### Extract

§

Differences on the basis of Shorting

Because stock options are contracts between individual investors, anyone could produce a new option and throw it for sale into the market by "shorting" or "writing" using a Sell To Open order. Warrants, on the other hand, are issued by the issuing bank or financial institution only, hence they cannot be shorted. 

Differences on the basis of Exercise & Delivery
 
Both Warrants and Stock options are either American, allowing the investor to exercise at any time during the life of the options, or European style, allowing the investor to exercise only during expiration. Warrants issued by the company itself are dilutive. When the warrant issued by the company is exercised, the company issues new shares of stock, so the number of outstanding shares increases. When a call option is exercised, the owner of the call option receives an existing share from an assigned call writer (except in the case of employee stock options, where new shares are created and issued by the company upon exercise). Unlike common stock shares outstanding, warrants do not have voting rights.Remember, the issuers of warrants are the issuing banks directly representing the companies issuing the shares. These companies win as long as their shares get sold and capital raised. This is unlike stock options where the investor selling the options could lose significant amount of money when call options they wrote gets in the money and then subsequently exercised.

§

### Source information
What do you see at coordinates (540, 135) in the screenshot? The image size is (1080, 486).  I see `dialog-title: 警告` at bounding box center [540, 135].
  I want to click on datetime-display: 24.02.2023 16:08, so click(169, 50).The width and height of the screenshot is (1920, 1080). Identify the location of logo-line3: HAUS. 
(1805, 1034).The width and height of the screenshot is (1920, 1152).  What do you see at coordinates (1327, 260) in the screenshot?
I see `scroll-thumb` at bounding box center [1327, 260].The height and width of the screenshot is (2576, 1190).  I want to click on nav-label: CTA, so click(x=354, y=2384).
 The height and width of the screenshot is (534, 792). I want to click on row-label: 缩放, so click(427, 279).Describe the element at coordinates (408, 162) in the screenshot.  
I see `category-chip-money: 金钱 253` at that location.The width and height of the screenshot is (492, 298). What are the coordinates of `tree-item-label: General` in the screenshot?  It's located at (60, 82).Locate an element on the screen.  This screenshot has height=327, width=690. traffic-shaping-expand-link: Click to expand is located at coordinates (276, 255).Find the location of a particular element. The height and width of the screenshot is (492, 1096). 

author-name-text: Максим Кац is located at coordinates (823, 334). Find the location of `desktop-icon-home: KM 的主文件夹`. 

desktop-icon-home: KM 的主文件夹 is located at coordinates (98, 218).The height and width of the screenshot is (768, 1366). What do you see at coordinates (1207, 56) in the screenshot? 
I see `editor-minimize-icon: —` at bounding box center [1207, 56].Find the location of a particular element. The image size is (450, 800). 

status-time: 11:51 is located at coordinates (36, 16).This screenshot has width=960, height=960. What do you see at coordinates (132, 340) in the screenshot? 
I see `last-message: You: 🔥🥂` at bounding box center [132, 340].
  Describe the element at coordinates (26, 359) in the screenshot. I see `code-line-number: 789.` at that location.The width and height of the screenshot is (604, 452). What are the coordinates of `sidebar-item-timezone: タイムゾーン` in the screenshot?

§

### Problems to work on
[1] In the text on warrants and stock options, what happens to the number of outstanding shares when a warrant issued by the company is exercised?
[2] Carry on the text on warrants and stock options, starting after its final sentence.

### Task-by-task results
[1] It increases, because the company issues new shares of stock.

[2]
Differences on the basis of Trading Strategies

As stock options can be bought or shorted, there are a myriad of hedging and trading strategies that can be used, including credit strategies. As stock warrants can only be bought, it can only be traded like stocks without the flexibility and versatility that stock options can offer.

Conclusion
 
Even though Warrants share the same trading characteristics of Stock Options, it is really a totally unique trading instrument. Warrants are created more like over-the-counter exotic options where the terms of each warrant is highly customizable to meet the needs of the issuer and then securitized and publicly traded. In fact, the very same warrants that are publicly traded in derivatives exchange are traded in over-the-counter markets (OTC) as well, while in the US, only non-standardized options are traded OTC. In short, warrants are a form of exotic option that are capable of being traded publicly. 

Here is a list of main differences between Stock Warrants and Stock Options. 

Stock Warrants Stock Options
Contract Terms Defined by issuerStandardized by exchange
Trading Cannot be freely shortedCan be shorted
Strike Prices Only those issuedUsually a lot more strike prices and expiration
DeliveryDelivered by issuer Delivered by investors

Due to these differences, especially the fact that warrants cannot be freely shorted, the hedging possibilities as well as the kinds of options strateiges that can be executed using warrants are a lot lesser than stock options. In fact, the only hedging strategies one can execute with warrants is the Protective Put strategy and delta neutral hedging using put warrants, which acts in almost the exact fashion as a put option. 

So far, because Warrants can only be bought and not shorted, it is mainly used by speculators as a form of stock replacement. 

A Bittersweet Stock Jump 

One notable instance in which warrants made a big difference to the company and investors took place in the early 1980s when the Chrysler Corporation received governmentally guaranteed loans totaling approximately $1.2 billion. Chrysler used warrants - 14.4 million of them - to "sweeten" the deal for the government and solidify the loans.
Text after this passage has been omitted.